I don’t think there can possibly be any better advice in travel than ‘hang up and call back’. Any time you don’t get the answer you’re looking for, try another agent. Most airlines are big companies, agents have varying levels of competence, and also varying levels of helpfulness.

Just because an agent tells you that an award ticket isn’t available doesn’t mean that it isn’t available. I’ve frequently had agents tell me that nothing was available when they clearly hadn’t had time to even search yet. I would ask about multiple dates and they’d just reply that nothing was available the whole month when I know they couldn’t possibly have searched for that.

If you aren’t going to search for award space yourself using tools like partner websites (Qantas and British Airways for oneworld awards, Aeroplan/All Nippon/United.com for Star Alliance, AirFrance.us for most of Skyteam), FlightStats, Expertflyer, the KVS Tool, then the advice I give is to just hang up, call back. For novices who aren’t going to invest the time, my rule of thumb is to make three calls — get told no three times — before believing the answer that you get is truly ‘no’.

You Need to Luck Out to Find an Agent Willing to Help With What You’re Entitled To

US Airways agents may tell me that a specific flight isn’t available, but the next US Airways agent will see it without difficulty — I know to call back because I’ve already done my research and can see that it’s available. US Airways has had issues booking many partners for quite some time, sometimes it really is a limitation but often the agent doesn’t know what they’re doing or doesn’t want to help. I get emails asking me about the problem based on a single data point (phone call) when a subsequent call is all that’s needed.

Delta agents especially are a problem because they don’t know who their partners are much of the time, let alone how to look for award space (Skyteam is making progress but isn’t as normalized in what booking codes to use for award space across the different members of the alliance as Star and oneworld are). Plus they’re so trained by Delta’s poor IT, broken pricing engine, and lack of availability to assume that double and triple mileage awards are all that’s available.

Phone agents aren’t incentivized to be helpful, they aren’t rewarded for giving great service and trying hard to make things happen for you.
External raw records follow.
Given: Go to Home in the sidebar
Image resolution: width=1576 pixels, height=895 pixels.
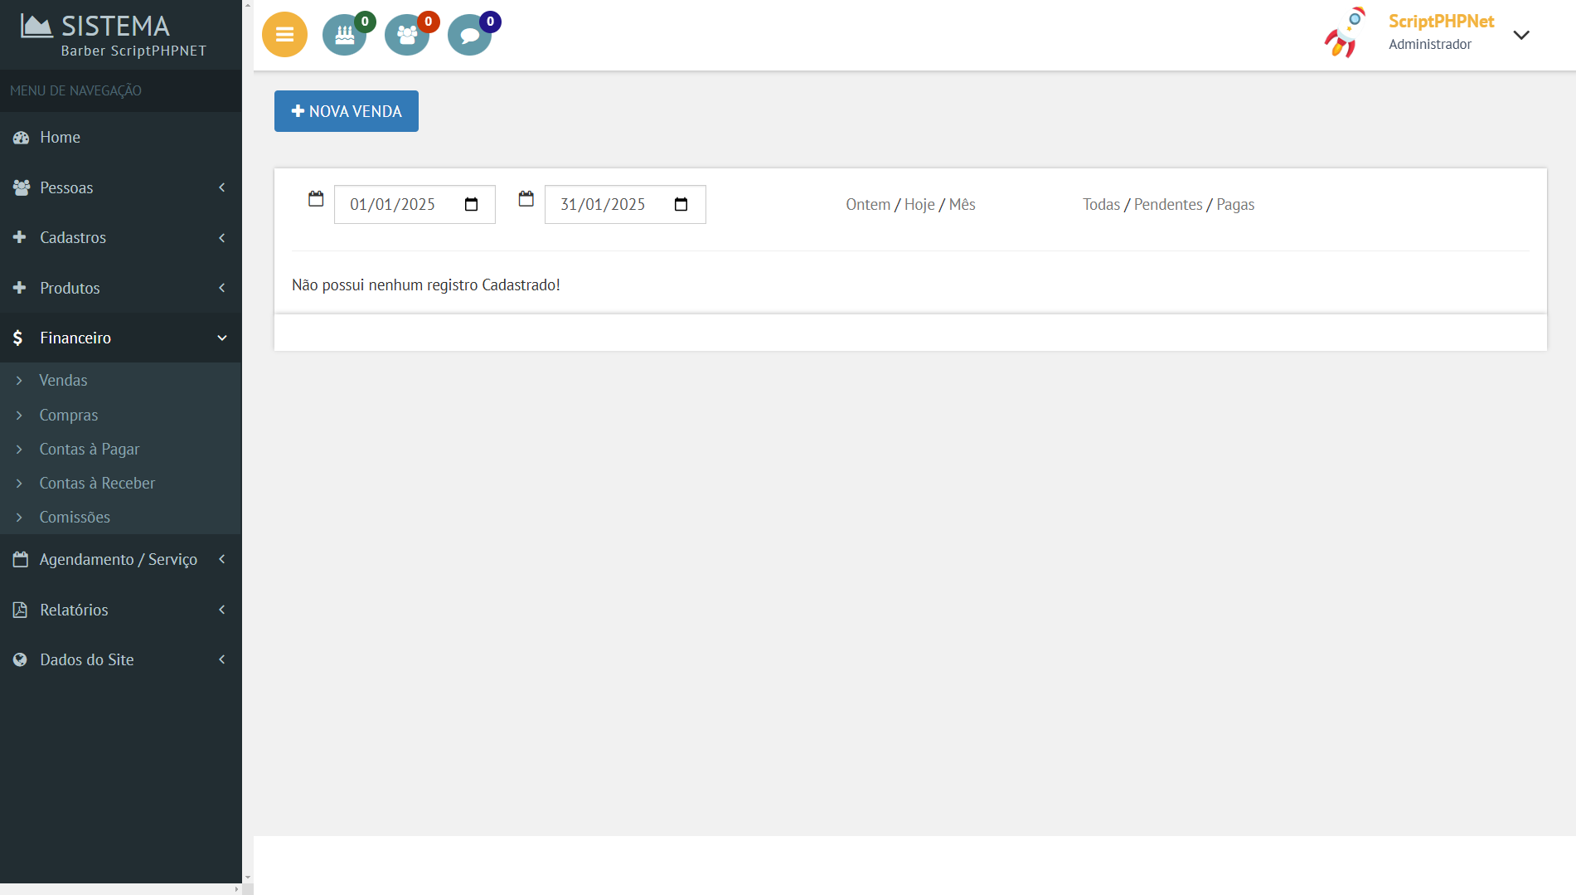Looking at the screenshot, I should click(x=60, y=137).
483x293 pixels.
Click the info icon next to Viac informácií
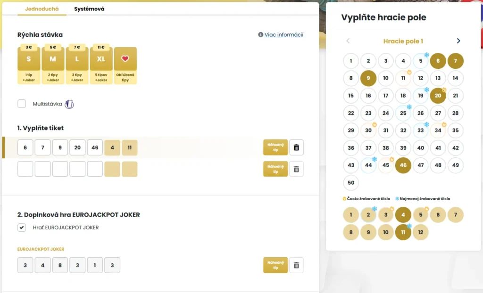click(260, 34)
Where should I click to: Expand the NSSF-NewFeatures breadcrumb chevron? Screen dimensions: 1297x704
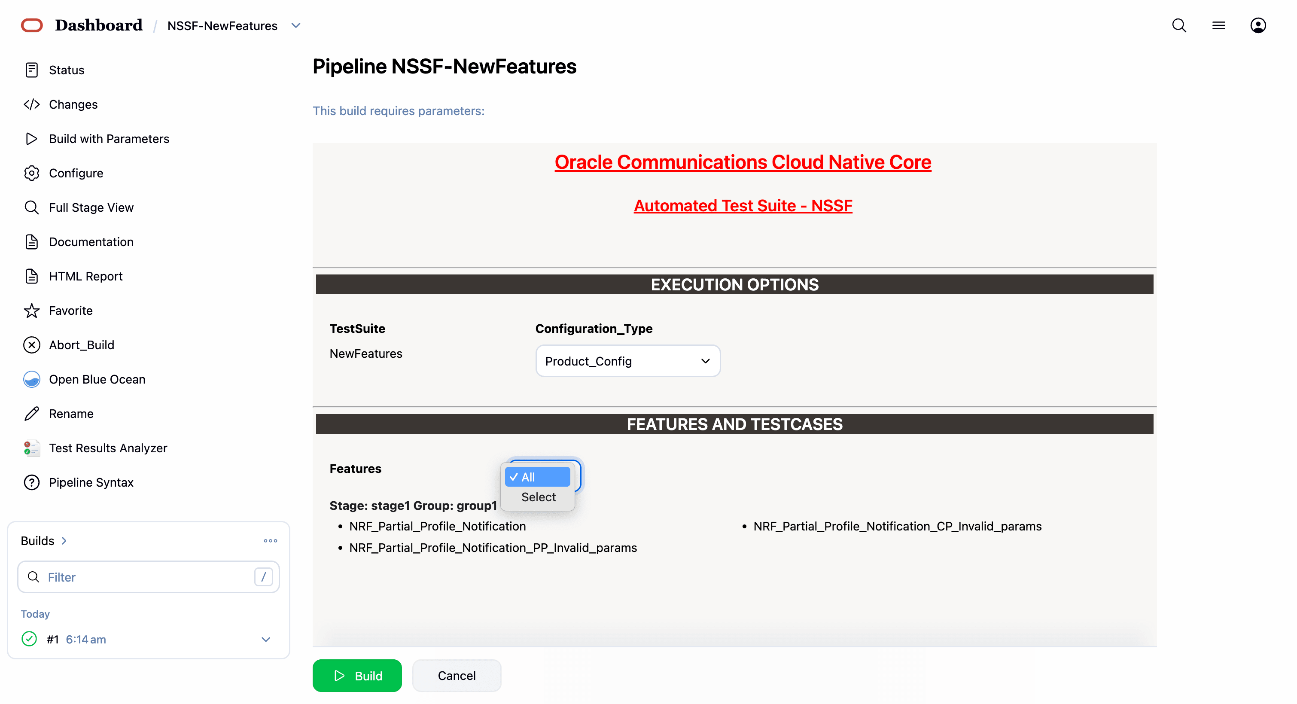tap(296, 25)
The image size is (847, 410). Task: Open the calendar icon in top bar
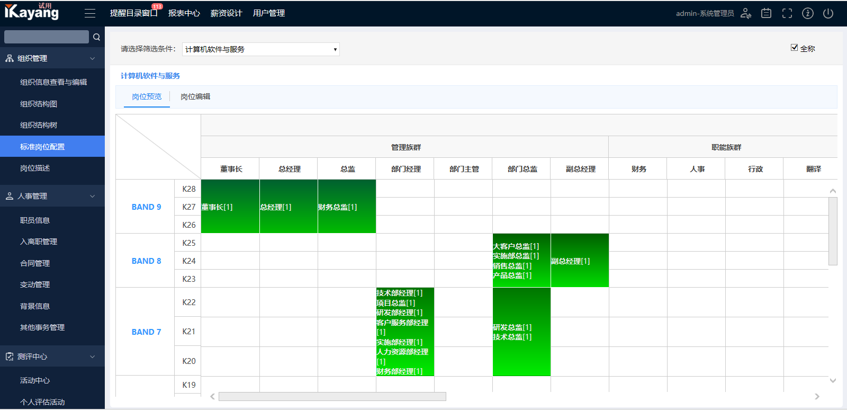[x=766, y=13]

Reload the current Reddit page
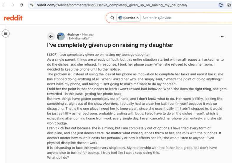coord(21,5)

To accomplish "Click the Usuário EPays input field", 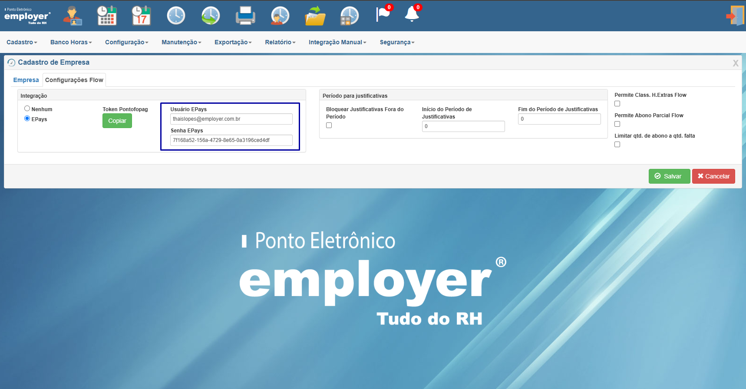I will (231, 119).
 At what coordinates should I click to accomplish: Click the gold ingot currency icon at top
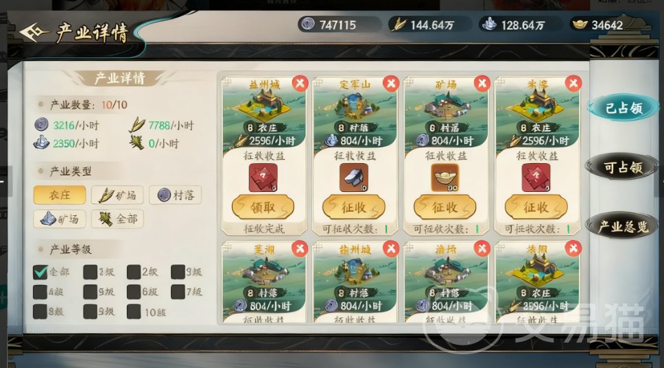tap(580, 25)
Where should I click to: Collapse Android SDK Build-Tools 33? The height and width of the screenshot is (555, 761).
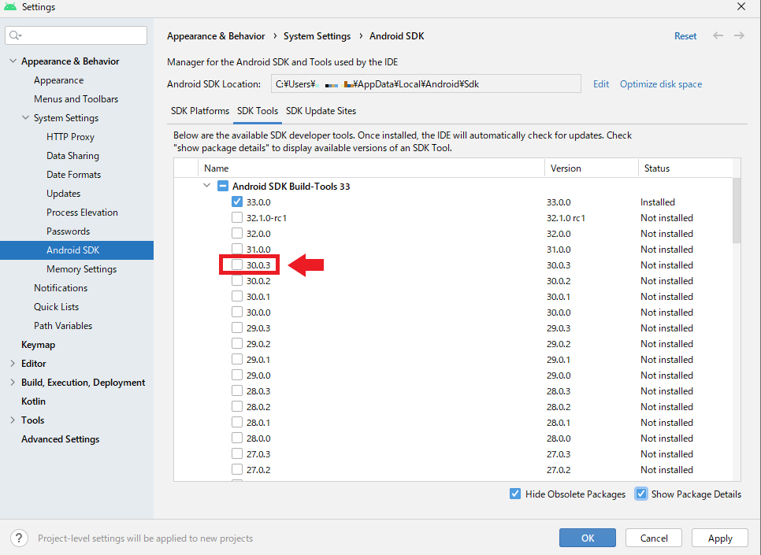206,186
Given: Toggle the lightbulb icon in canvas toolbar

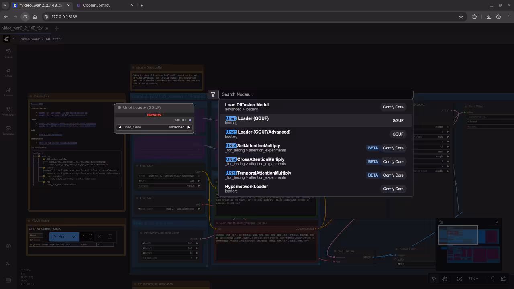Looking at the screenshot, I should (x=492, y=279).
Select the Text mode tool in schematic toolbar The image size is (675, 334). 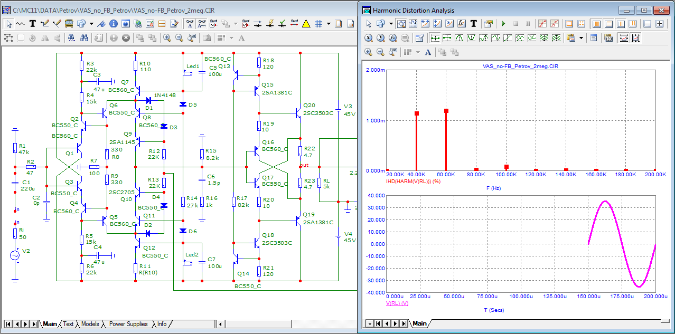click(33, 24)
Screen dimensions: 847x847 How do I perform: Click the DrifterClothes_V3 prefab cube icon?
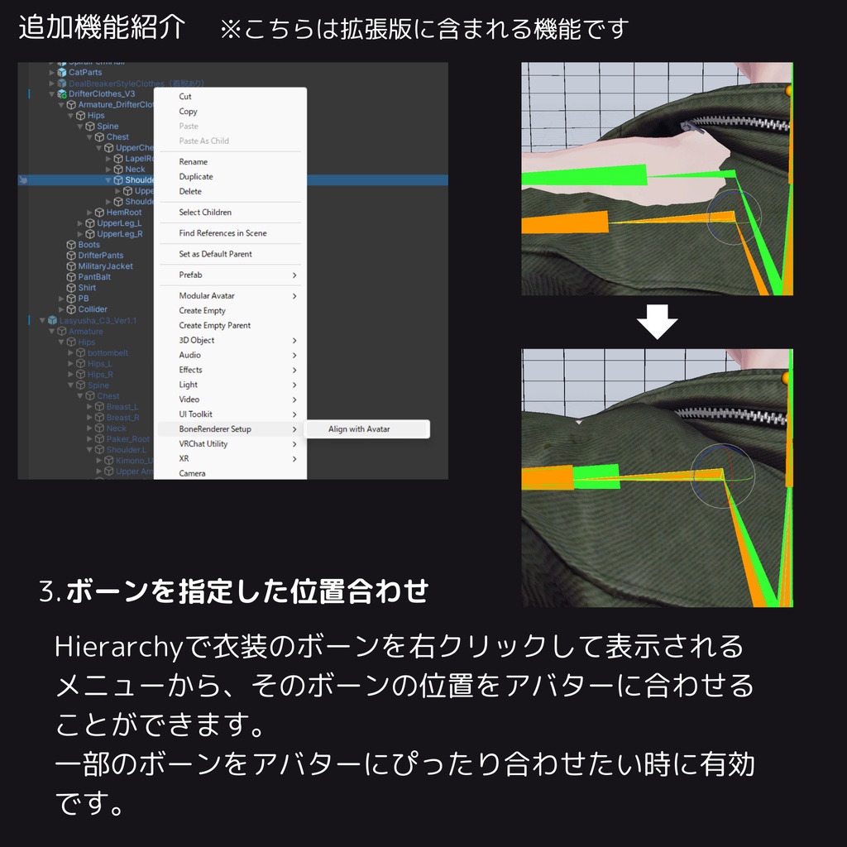click(64, 94)
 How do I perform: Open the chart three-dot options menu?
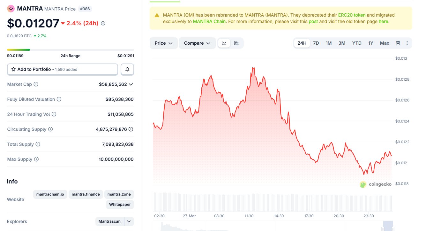click(407, 43)
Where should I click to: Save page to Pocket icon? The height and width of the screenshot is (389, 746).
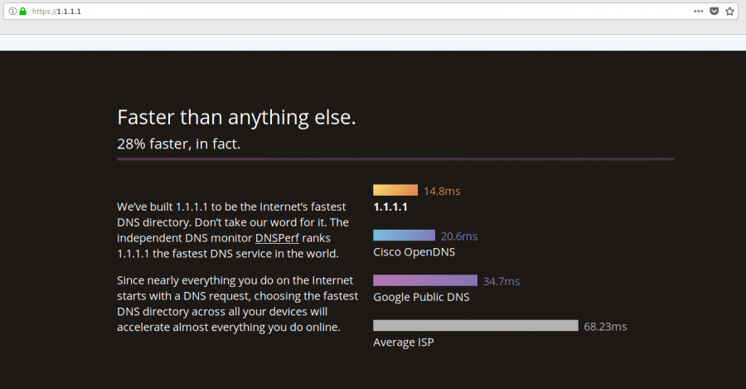point(715,11)
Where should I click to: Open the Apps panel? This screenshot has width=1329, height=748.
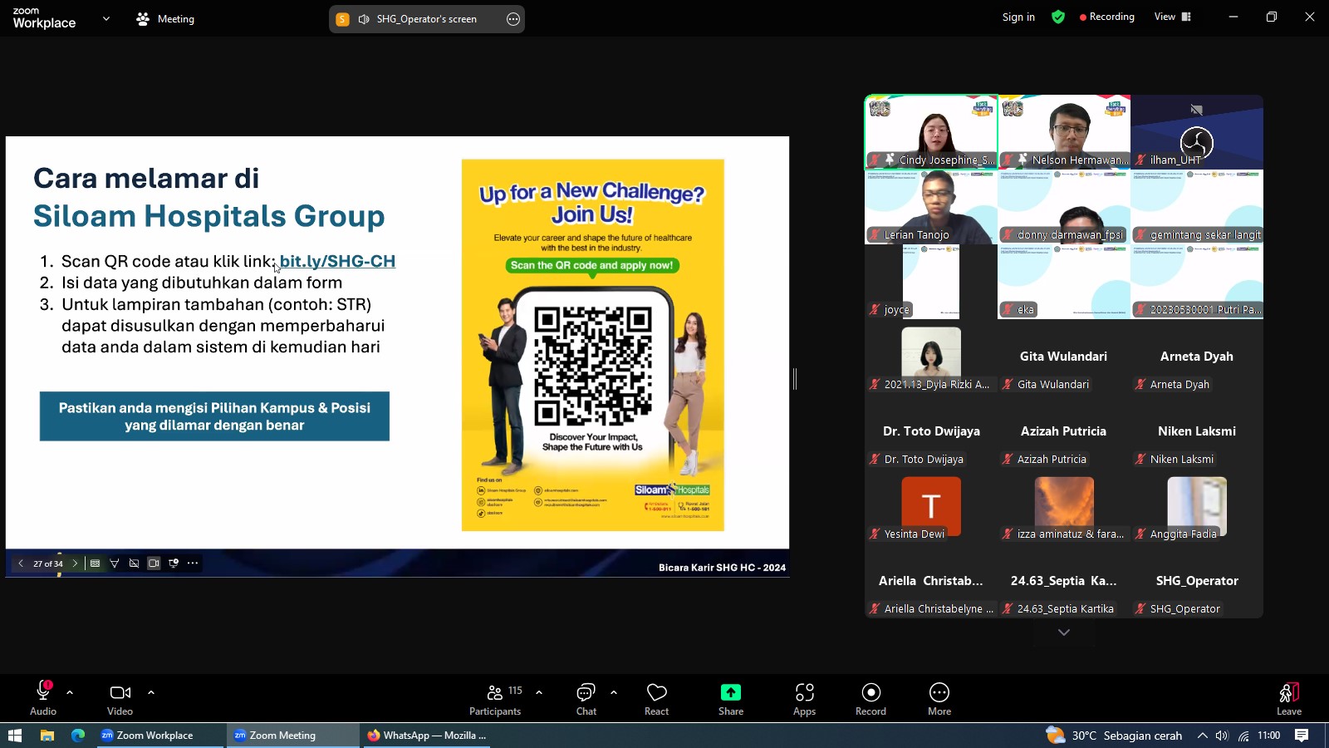(x=804, y=699)

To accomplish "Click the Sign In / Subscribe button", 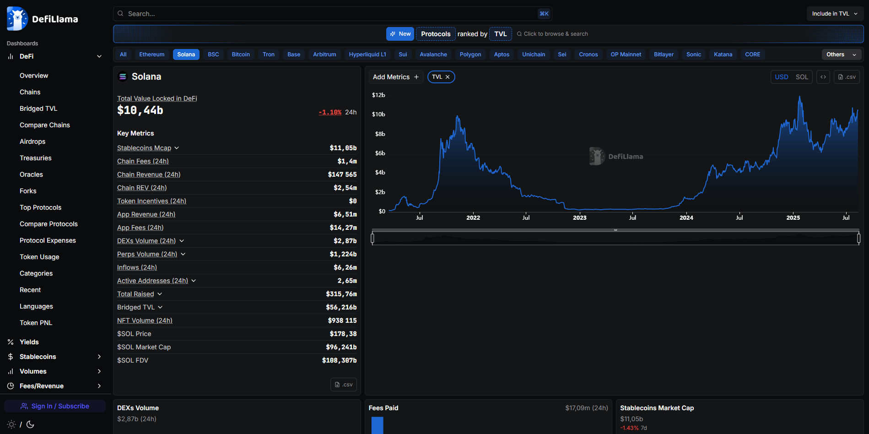I will coord(55,406).
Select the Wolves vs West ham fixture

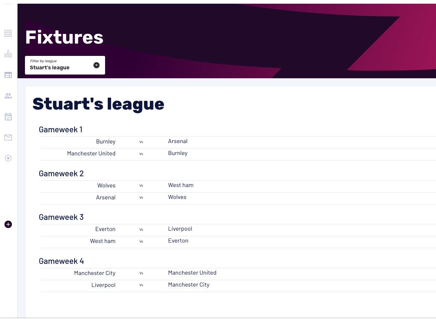click(x=142, y=186)
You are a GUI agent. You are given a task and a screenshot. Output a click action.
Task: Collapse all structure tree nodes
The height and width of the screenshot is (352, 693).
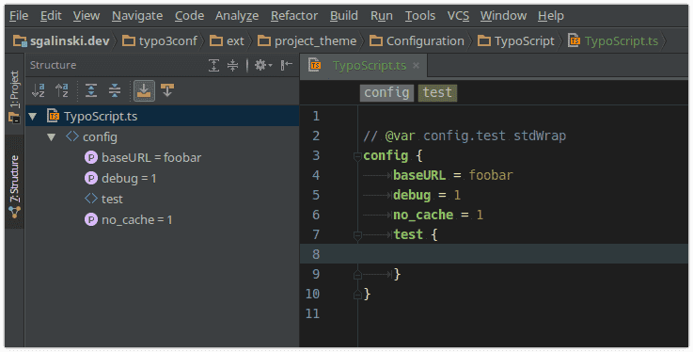pyautogui.click(x=115, y=90)
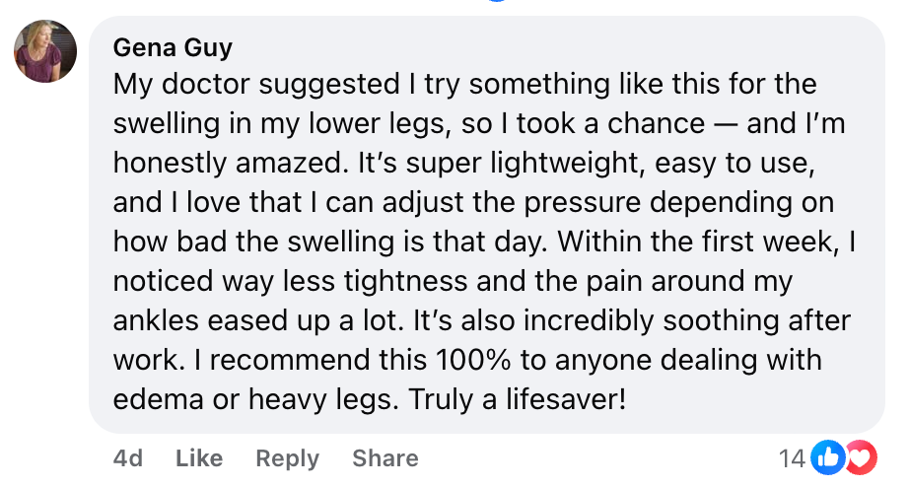This screenshot has width=909, height=487.
Task: Like Gena Guy's comment
Action: (199, 458)
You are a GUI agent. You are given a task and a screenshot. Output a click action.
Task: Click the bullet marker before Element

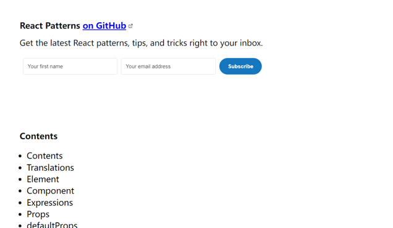tap(20, 179)
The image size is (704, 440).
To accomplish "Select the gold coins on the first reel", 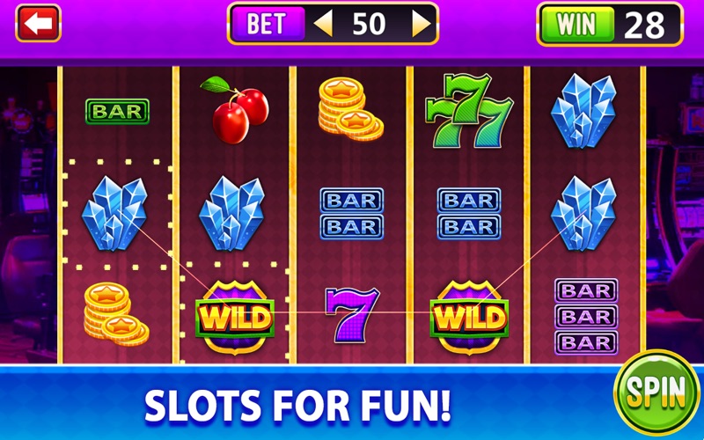I will tap(116, 314).
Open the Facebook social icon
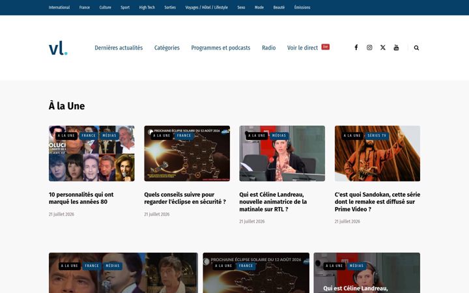The width and height of the screenshot is (469, 293). pyautogui.click(x=356, y=48)
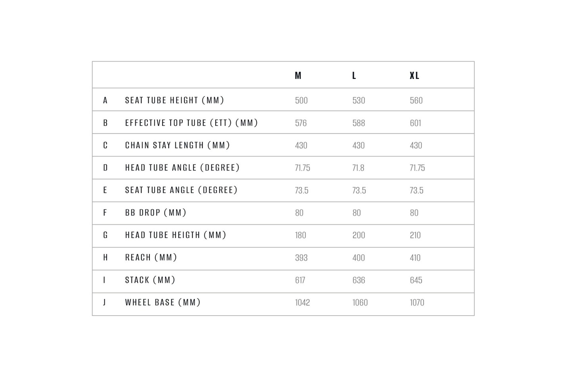571x376 pixels.
Task: Click the wheel base value 1042
Action: pyautogui.click(x=303, y=303)
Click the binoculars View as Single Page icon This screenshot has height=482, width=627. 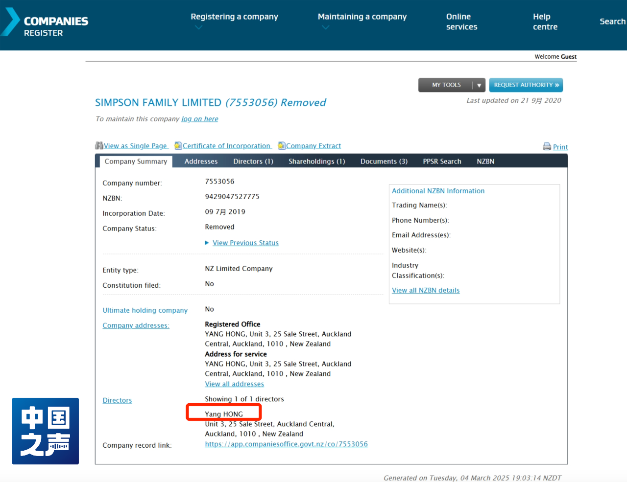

I think the incentives are a shame. Some agents are great, but it’s because of their own internal drive — who they are — rather than the incentives they face. So you need to find those agents who will try hard for you, and since you don’t get to observe agents and pick the one you want you have to hang up and call back and play roulette until you find one.

You Need to Luck Out to Find an Agent Willing to Help With What You Aren’t Entitled To

The flip side of having to look for agents who are willing to work to give you what you are entitled to is that varying agent quality means that if you look long enough you’ll find one willing to do things for you that they aren’t supposed to.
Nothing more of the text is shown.